In the early 16th century, the Erdőség form, literally 'forest', was also used in Hungarian (Érdy-codex).

According to the Romanian linguist Nicolae Drăganu, the Romanian Ardeal came from the Hungarian Erdély. The Hungarian name of Transylvania evolved over time from Erdőelü, Erdőelv, Erdőel, Erdeel in chronicles and written charters from 1200 up to late 1300. In written sources from 1390, we can find also the form Erdel, which can be read also as Erdély. There is evidence for that in the written Wallachian Chancellery Charters expressed in Slavonic where the word appears as Erûdelû (1432), Ierûdel, Ardelîu (1432), ardelski (1460, 1472, 1478–1479, 1480, 1498, 1507–1508, 1508), erdelska, ardelska (1498). With the first texts written in Romanian (1513) the name Ardeal appears to be written.

Drăganu takes into consideration the form Ardalos for the inherited word, dismissing it by proving that the evolution of such an etymon according to Romanian phonetics does not match the current form. Drăganu claims that the greatest Romanian philologists and historians maintain that Ardeal came from Hungarian. This theory is also supported by the Romanian historian Ioan-Aurel Pop, according to which the Romanians didn't have a name for the region as a whole. Transylvania, not being a state organized and ruled by a Romanian political power, did not have a specific name in the Romanian language. For administrative, communication and coexistence reasons, the name Ardeal was adopted from the Hungarian Erdély.

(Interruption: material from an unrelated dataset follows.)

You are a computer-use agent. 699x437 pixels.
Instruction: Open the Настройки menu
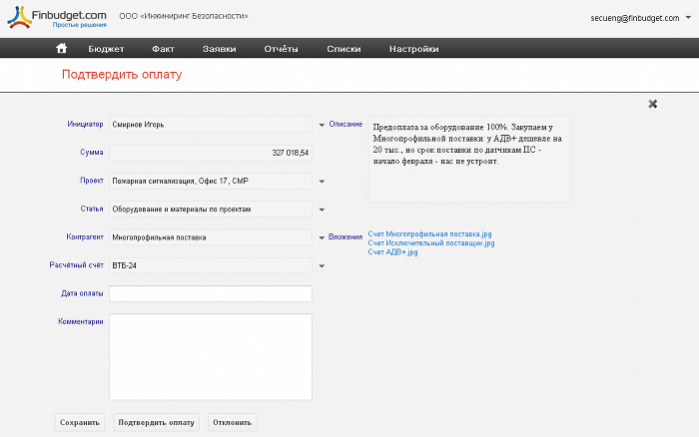[x=413, y=49]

The consensus of linguists and historians on the etymology of both Erdély and Transylvania is as follows:
- The modern Hungarian form Erdély was derived from the Old Hungarian Erdeuelu/Erdevelu (transcription: Erdő-elü), literally ‘beyond the forest’ (Erdőelve). Erdő means ‘woods, forest’, and the elv suffix meant ‘beyond’ and was applied to a type of border region (gyepű) and the associated social and economic organisation; for example, Gyepűelve (near Ungvár), and archaic Havaselve, ‘Wallachia’, lit. "beyond the snowy mountains" (Transalpina in Latin, modern Havasalföld), refers to a region lying beyond the Carpathian Mountains if viewed from Hungary, and was under strong Hungarian political influence during the Middle Ages. If viewed from Hungary, Erdő-elü probably refers to the fact that the Transylvanian plateau is separated in the northwest from the Great Hungarian Plain and Crișana plains by the well-forested Apuseni mountains. Alternatively, from the point of view east of the Carpathians, the name could suggest that the Hungarian name was created in Etelköz/Atelkuzu (Hungarian homeland in southern Ukraine), prior to settling on the Hungarian plain.
- The Medieval Latin form Ultrasylvania (1077), later Transylvania (from another point of view after the foundation of Hungary in 895), was a direct translation from the Hungarian form.
In Ukrainian and German, the names Zalissia (Залісся) and Überwald, both meaning "beyond the forest" are also used.

==Siebenbürgen==
The oldest occurrences of this form are from the 13th century:
- In the year 1241: in Annales Sancti Trudperti and in the Annals of Zwifalt: "Tartari terras Pannonie, Septum urbium, Moraviae vestaverunt”
- In the year 1242: in the notes of the friar Erfurt: "Eodem anno Tartari in Ungaria, terra scilicet Septem castrorum, civitatem dictam Hermanii villam in Aprili expugnantes, usque ad centum ibi peremerunt...”
- In the year 1285: "Eodem anno Tarthari terram Ungarie que dicitur Septemcastris, intraverunt et multos christianos captivaverunt et occiderunt” and "...quid audientes Septemcastrenses”.
- In the year 1296: a reference to a particular "maister Dietrich von Siebenbuergen”.
- In the year 1300: Ottacher of Styria mentions "Sybenburger”.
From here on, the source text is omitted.